### Document excerpt
I have referred previously to Bill’s boots. Susie was my seventh grade English teacher and Homeroom czarina. I admit, I was probably an acquired taste for her husband Bill, but over the years, Bill became as much a mentor and friend to me as his dear wife. As we progressed in life, the relationship changed and grew, the difference in our ages became less important. The low point was probably a day in about 1963 or 1964 when he got really angry with me for throwing snowballs at him while he was standing on a ladder changing light bulbs on the used car lot. There are a lot of good memories, but the one that, while ironic, will always remain with me, was the day that I walked into Susie’s kitchen for my occasional Saturday morning cup of coffee. Bill poked me in the gut and said, “Johnny, you need to go on a diet” I had “grown” to about 250 as the result of a shoulder injury that put a stop to my regular exercise of biking and racquetball.
He patted his middle and said, “you need to go on my diet – I’ve lost 18 pounds”. I had already been on every “diet” known to man, so I probably paid less attention than I should have. He did look trimmer, and at that point still had that goofy smile, and twinkle in his eye. The son of a furrier/farmer Bill loved hunting, fishing, his family, UpNorth and horses. Well, Bill’s “diet” turned out to be colon cancer, and after a long battle, it was thought he was cured, but they decided on one more round. It seemed to work. Only a few months later, as I recall, he had a massive stroke, lingered a couple of days, and the call came from his son, Billy, that his dad was gone.

### Information given
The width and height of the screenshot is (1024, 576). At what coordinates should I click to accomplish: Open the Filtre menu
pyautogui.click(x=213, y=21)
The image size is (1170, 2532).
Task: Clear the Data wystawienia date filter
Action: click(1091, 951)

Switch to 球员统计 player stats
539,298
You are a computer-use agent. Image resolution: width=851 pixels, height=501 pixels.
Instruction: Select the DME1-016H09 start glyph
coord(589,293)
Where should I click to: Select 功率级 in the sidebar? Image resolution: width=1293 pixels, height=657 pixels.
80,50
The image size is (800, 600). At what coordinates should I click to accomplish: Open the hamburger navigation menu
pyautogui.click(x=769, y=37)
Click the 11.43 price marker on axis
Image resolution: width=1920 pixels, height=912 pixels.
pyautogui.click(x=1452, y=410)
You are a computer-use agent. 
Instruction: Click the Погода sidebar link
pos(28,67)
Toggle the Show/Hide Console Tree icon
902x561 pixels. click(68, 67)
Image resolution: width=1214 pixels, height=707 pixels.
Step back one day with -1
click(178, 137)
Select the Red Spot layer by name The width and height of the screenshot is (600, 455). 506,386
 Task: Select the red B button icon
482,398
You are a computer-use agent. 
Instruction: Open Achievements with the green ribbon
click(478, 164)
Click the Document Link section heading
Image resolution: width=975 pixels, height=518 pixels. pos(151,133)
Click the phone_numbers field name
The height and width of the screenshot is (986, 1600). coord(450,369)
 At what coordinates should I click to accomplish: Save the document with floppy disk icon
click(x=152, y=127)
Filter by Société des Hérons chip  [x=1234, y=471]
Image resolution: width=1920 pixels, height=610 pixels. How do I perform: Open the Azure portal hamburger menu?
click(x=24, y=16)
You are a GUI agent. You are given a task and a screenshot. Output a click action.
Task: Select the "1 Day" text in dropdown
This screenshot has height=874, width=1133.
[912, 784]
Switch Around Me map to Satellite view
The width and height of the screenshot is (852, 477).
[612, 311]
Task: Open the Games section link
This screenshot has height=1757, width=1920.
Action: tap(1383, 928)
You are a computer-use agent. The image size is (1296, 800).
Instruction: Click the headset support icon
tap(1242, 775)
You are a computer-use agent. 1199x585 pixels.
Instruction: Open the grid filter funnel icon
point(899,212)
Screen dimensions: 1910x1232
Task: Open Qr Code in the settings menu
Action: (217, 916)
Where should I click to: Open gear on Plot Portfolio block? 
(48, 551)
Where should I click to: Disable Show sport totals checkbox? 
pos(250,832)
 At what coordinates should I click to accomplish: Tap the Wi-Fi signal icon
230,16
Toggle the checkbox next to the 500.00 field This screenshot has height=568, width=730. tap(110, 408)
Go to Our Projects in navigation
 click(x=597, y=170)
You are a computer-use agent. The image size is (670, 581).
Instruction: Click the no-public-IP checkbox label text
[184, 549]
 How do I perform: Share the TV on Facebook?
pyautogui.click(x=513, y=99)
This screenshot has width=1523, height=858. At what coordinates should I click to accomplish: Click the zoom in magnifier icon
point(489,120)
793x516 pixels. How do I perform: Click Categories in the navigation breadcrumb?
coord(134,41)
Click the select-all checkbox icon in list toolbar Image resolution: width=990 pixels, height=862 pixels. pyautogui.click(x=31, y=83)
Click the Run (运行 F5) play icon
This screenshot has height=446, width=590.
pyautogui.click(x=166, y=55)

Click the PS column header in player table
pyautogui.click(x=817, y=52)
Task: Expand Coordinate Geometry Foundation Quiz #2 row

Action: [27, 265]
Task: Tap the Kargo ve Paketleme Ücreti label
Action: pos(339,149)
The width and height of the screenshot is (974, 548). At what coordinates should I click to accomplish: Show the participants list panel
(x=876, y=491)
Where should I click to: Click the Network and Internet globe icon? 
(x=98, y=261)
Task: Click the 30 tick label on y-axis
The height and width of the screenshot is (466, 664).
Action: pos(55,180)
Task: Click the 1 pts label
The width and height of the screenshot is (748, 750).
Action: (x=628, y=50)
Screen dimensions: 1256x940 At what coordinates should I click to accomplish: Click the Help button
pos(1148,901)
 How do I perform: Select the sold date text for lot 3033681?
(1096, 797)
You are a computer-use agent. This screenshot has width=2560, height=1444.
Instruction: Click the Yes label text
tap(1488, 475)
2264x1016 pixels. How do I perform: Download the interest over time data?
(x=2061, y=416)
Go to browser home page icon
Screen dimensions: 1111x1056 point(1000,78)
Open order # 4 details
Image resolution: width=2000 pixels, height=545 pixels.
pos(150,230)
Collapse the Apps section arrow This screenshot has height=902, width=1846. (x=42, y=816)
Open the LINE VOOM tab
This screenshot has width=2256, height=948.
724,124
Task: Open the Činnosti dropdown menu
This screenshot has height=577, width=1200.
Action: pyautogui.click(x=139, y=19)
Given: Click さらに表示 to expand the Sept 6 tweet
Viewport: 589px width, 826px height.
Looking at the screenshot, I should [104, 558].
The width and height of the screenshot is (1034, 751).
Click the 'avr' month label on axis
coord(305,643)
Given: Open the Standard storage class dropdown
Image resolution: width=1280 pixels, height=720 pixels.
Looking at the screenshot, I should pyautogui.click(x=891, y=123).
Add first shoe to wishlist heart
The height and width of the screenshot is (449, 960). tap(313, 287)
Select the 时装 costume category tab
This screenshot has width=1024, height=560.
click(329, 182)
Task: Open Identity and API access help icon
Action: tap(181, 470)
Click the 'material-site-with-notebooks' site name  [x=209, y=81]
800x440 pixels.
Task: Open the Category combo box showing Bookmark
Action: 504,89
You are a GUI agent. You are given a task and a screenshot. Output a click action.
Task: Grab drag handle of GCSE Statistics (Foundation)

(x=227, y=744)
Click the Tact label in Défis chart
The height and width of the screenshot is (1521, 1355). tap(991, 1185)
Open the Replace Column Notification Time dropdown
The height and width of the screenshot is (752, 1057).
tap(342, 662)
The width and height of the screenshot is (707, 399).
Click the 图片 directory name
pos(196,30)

### Task goal
In the reminiscence about Bill, how many pounds did Bill say he had lost on his "diet"?

### Exercise answer
18 pounds